This paper will select one of the most representative events, the 2008 financial crisis to be our object of study. Here are three main reasons. Firstly, its break-out time is the closest. Secondly, the 2008 financial crisis is one of the largest in scale, which affected most countries and regions in the world. Thirdly, the consequence is one of the most serious and cause great influence in the academic world. To have a scope of the 2008 financial crisis, also called the subprime crisis, this paper first discusses the background. In the spring of 2006, the U.S. subprime mortgage market usually adopted a combination of fixed interest rate and floating interest rate repayment methods [2]. This means that the home buyer repaid the loan at the fixed interest rate in the first few years after purchasing the house, and then repaid the loan at the floating interest rate. In the five years before 2006, due to the continued prosperity of the U.S. housing market and the low-interest rate in the United States in previous years, the U.S. subprime mortgage market developed rapidly [1]. Then comes the 2008 financial crisis. During the 2007-2008 global financial crisis, an unprecedentedly large number of financial institutions failed or required government bailouts [3]. The operating logic of major assets at this stage is primarily panic and recession expectations. Early on, the stock market turned bearish, but the bond market and gold performed well, and later inflation drove the yield up.

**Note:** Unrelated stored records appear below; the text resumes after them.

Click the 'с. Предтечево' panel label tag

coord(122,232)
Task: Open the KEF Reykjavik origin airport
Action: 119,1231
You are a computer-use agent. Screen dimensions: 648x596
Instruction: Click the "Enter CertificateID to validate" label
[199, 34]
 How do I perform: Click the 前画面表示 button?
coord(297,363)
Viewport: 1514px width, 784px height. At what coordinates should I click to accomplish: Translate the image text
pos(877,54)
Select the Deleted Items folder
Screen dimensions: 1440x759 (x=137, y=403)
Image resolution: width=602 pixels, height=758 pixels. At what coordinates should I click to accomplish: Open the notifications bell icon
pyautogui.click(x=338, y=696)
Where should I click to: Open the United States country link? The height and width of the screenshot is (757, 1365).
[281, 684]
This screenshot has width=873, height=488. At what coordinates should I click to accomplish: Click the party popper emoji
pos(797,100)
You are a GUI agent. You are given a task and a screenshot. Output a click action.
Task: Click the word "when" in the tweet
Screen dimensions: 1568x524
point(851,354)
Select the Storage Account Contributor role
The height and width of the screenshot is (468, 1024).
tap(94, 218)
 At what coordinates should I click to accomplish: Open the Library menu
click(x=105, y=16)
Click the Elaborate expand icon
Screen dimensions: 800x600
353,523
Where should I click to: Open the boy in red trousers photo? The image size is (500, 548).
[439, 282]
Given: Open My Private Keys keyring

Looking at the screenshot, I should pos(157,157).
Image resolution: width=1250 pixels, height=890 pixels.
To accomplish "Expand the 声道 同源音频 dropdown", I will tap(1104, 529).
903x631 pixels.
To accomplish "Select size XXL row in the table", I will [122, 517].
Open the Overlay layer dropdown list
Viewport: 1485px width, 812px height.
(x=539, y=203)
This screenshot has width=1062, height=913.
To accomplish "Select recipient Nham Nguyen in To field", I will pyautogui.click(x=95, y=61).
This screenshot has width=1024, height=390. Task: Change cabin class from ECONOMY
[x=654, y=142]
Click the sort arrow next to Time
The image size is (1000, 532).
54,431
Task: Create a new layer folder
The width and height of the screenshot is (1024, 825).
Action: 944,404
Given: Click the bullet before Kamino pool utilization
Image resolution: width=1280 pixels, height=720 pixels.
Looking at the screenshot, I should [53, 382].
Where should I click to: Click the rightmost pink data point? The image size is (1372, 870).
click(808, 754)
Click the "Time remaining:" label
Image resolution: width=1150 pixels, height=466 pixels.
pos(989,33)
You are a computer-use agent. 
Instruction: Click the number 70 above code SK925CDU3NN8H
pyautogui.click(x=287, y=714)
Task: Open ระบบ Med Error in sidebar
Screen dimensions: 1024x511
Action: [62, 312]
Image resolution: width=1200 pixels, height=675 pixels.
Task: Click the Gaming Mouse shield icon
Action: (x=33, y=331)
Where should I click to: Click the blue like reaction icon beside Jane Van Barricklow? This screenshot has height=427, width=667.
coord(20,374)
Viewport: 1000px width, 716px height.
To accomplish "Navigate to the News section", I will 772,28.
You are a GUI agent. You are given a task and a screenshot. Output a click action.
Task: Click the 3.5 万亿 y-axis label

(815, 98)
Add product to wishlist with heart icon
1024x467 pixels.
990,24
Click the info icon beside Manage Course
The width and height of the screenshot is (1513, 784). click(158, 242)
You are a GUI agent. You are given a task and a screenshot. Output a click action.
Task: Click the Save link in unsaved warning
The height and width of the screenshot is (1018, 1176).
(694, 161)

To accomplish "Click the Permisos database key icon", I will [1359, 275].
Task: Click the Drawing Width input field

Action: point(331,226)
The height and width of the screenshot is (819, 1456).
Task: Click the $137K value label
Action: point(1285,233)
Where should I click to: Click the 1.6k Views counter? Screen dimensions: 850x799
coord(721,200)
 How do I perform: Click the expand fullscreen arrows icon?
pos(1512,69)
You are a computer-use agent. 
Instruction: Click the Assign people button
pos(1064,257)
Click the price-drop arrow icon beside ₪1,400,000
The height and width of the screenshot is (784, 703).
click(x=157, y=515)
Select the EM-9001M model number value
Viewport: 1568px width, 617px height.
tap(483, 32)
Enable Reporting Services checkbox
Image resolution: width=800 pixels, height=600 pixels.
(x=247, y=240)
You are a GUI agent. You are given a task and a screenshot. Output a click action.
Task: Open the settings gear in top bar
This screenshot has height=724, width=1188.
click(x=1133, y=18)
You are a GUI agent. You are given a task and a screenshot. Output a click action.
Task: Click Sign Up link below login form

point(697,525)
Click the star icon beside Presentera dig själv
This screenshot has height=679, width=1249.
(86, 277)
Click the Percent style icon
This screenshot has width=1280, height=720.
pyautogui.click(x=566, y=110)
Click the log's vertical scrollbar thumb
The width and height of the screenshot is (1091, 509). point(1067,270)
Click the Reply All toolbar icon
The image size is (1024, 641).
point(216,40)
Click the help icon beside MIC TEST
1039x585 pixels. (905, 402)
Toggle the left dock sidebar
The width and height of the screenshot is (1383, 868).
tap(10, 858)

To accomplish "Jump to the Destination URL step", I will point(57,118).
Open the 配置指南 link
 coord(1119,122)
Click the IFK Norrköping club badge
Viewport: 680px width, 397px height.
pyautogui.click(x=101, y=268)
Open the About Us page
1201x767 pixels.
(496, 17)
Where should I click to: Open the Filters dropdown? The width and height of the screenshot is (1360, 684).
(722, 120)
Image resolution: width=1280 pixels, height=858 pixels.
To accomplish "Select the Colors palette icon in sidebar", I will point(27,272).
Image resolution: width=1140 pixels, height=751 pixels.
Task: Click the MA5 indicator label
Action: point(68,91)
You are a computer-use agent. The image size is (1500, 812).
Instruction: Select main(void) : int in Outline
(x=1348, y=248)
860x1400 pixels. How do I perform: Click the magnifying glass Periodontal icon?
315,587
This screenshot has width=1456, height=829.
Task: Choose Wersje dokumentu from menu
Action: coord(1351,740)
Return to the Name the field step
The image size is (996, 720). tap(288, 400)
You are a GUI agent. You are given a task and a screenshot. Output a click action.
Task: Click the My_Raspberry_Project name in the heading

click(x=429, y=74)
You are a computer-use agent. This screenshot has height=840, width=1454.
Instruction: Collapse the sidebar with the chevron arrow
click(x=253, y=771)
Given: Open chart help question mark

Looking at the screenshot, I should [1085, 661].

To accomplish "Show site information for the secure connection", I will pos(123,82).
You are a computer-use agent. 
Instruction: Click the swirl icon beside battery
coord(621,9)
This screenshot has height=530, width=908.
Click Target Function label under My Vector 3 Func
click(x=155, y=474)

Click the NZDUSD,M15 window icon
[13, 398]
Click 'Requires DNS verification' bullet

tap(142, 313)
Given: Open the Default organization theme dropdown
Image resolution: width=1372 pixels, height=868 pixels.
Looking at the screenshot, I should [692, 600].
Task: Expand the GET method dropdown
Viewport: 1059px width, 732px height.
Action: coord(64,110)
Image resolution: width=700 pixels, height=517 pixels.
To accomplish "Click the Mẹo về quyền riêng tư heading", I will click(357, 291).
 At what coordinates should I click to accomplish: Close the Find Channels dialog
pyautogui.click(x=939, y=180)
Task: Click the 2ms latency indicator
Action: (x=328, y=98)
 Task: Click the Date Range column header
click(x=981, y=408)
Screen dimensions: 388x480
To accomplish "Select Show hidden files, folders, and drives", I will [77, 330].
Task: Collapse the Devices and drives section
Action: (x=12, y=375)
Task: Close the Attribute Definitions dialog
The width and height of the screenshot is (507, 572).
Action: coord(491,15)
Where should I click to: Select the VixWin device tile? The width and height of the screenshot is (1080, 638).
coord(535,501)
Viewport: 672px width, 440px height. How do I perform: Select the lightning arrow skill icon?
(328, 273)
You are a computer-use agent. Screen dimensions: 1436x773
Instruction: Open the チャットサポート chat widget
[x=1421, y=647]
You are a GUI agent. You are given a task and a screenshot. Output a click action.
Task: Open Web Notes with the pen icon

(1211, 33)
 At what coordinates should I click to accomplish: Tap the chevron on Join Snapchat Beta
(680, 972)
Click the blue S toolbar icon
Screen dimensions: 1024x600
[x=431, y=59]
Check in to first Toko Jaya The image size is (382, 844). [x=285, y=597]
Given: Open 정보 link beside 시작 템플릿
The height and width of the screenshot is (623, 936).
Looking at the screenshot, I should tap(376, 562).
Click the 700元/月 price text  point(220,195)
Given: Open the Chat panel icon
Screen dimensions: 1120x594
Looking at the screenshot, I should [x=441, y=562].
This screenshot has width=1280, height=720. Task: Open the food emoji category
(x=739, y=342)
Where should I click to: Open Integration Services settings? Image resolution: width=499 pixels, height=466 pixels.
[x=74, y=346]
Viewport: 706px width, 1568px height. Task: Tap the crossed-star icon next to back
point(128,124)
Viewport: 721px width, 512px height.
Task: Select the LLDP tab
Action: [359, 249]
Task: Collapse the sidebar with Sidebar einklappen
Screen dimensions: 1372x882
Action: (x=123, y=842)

The second stage is during 2008-2009. The collapse of Lehman Brothers marked the full outbreak of the financial crisis, the credit crunch, and the free fall of the American economy; During the period, the logic of the operation of major assets was switched from "liquidity crisis" to "economic recession" [3]. When the early liquidity crisis broke out, all kinds of assets were under pressure, and the dollar benefited significantly. Later, with the creation of a plethora of Federal Reserve rescue tools and the launch of QE, the liquidity crisis subsided, but the economic recession was confirmed, the stock market fell, and bond yields fell [3].
2. Cause
The government’s policy with the motivation of stimulating the economy increases the price of houses, leading to the bubble of the real estate market. Ultra-low loan standards have contributed to the generation of subprime loans. At the same time, the popularity of CDS has further increased the accumulation of non-performing assets. Finally, it comes to a crush.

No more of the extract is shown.